Credit unions give out more loans as member savings increase to €12bn
More people are taking out loans with credit unions, while there has been a rise in the amount of money saved with the member-owned institutions.
The rise in lending comes after loan books shrunk during the worst of the downturn.
Lending is seen as a key measure of the financial health of the sector, as loans are the main offering of credit unions.
There was a rise of €216m to €3.76bn in the value of loans issued to members in the past year.
Lending has now risen in the majority of credit unions in five of the last six quarters, according to the Irish League of Credit Unions, the main representative body for the sector.
Some 192 credit unions saw their loan books increase.
There are now 281 credit unions in the Republic affiliated to the league, down from 375 in 2013. This follows a spate of mergers.
The amount of money saved in these institutions has shot up to €12bn, figures for the year up to September show.

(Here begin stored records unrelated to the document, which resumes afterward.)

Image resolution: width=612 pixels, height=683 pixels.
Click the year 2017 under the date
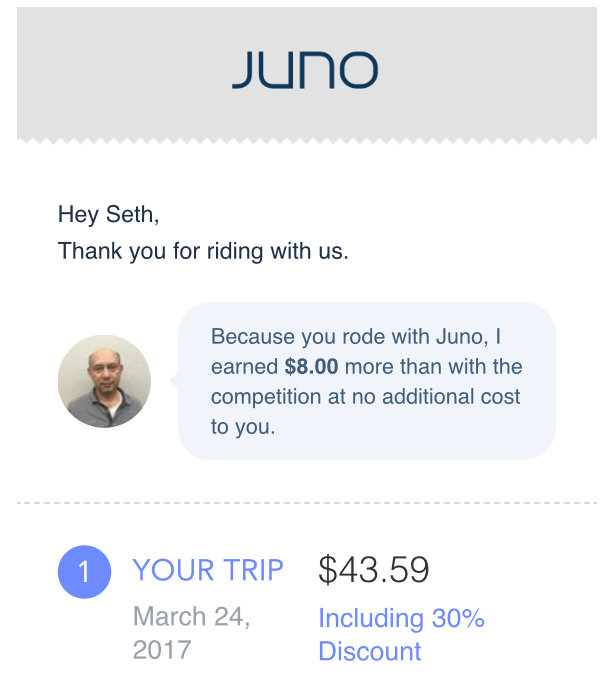tap(161, 650)
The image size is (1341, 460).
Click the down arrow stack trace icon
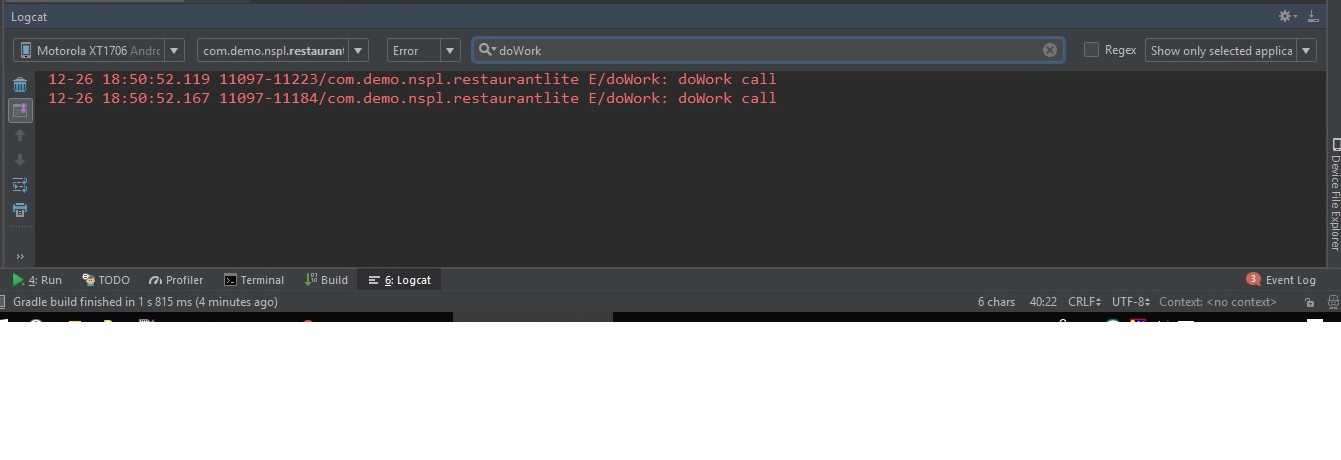[20, 160]
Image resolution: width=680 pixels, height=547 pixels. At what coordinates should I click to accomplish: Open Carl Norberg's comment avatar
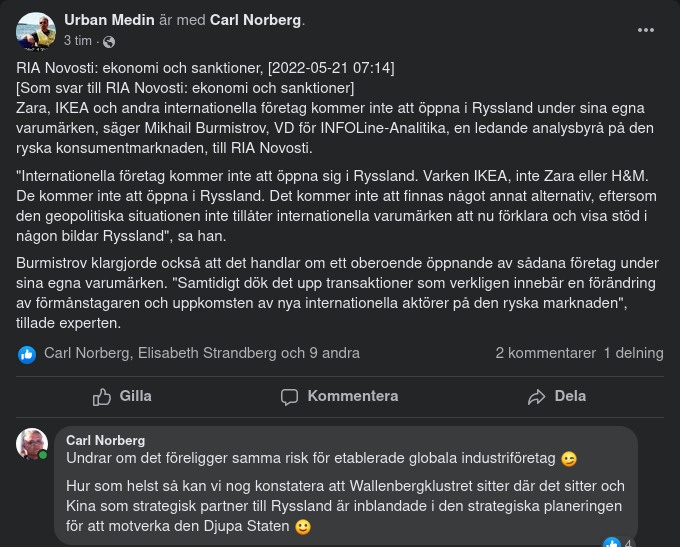pos(32,444)
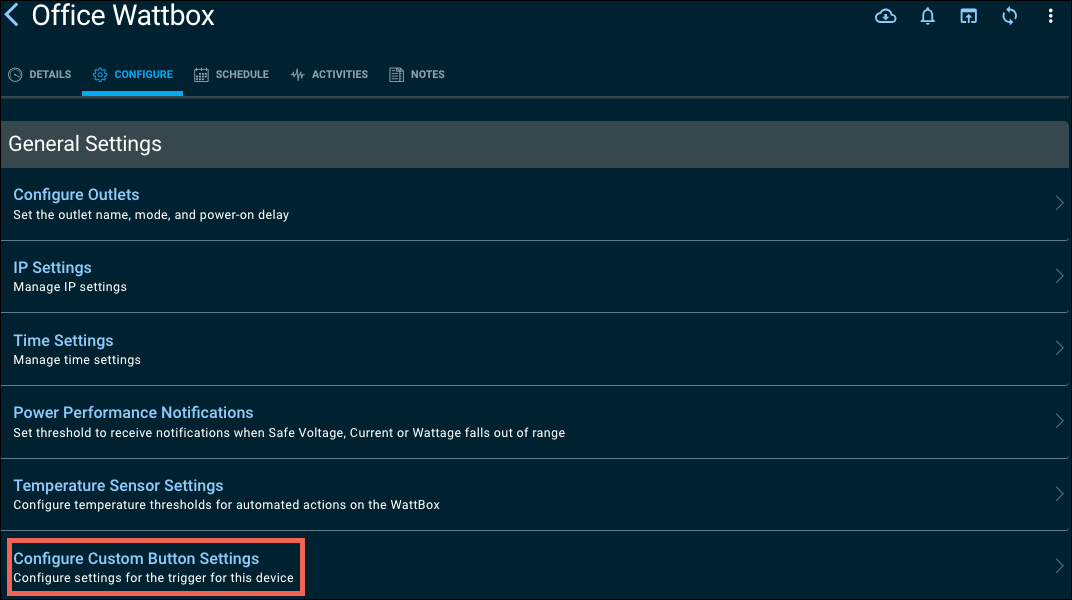The image size is (1072, 600).
Task: Open Power Performance Notifications
Action: (133, 413)
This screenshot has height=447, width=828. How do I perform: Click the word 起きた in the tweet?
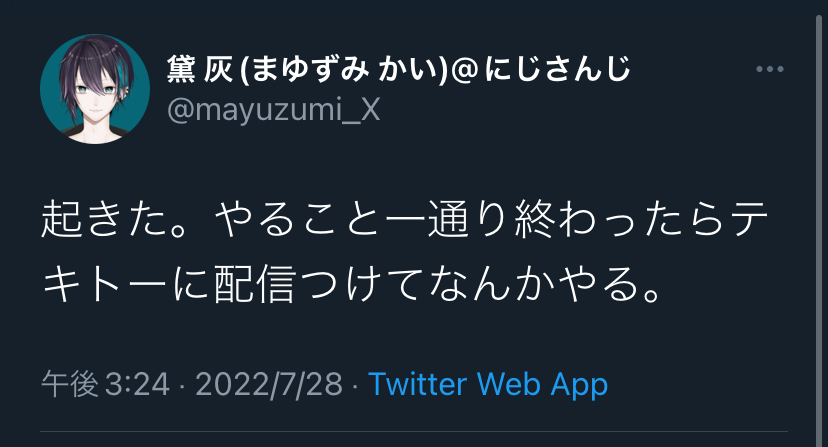[x=106, y=220]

Chief executive of the league Ed Farrell said more loans were being issued due to stronger demand, more marketing, and an easing of Central Bank-imposed lending restrictions.
Most loans are for home improvements, with lending also for cars and education.
The average loan size has risen slightly to €6,300.
The member credit unions of the league also saw their assets grow by €1bn last year to €14.4bn.
Mr Farrell said league credit unions collectively have €888m more in reserves than they are required to hold by regulators.
Just two credit unions that are members of the league have reserves below the 10pc required by the Central Bank.
These two are understood to be in Munster. Both are set to be merged, and financially supported by the league’s rescue fund, the Savings Protection Scheme, to bring their reserves up to required levels.
Arrears on loans have fallen to €329m, but when savings pledged against these loans are included the net arrears figure is €250m.
Mr Farrell denied there were any more rogue credit unions like Rush, the north County Dublin lender that was wound up by order of the High Court.
“There are no more like Rush. The Central Bank has clarified that. There is no other credit union about to wind-up due to irregular behaviour,” he said.
The league is pushing ahead with plans for credit unions to offer members mortgages.
A pilot study involving 40 to 50 of the biggest credit unions is set to roll out next year. The plan is to have a central body that would assess applicants, underwrite the loans and service the mortgages.
The mortgages would be held on the balance sheets of individual credit unions. The new arrangement would have to be approved by the Central Bank.
Credit unions are also looking at developing a similar model for lending to small and medium-sized businesses, with a link-up with the Strategic Investment likely.
Mr Farrell said discussions were on-going with the Housing Department about credit unions lending some of the €10bn they have in assets.
Mr Farrell said an initial €1bn could be lent for social housing projects.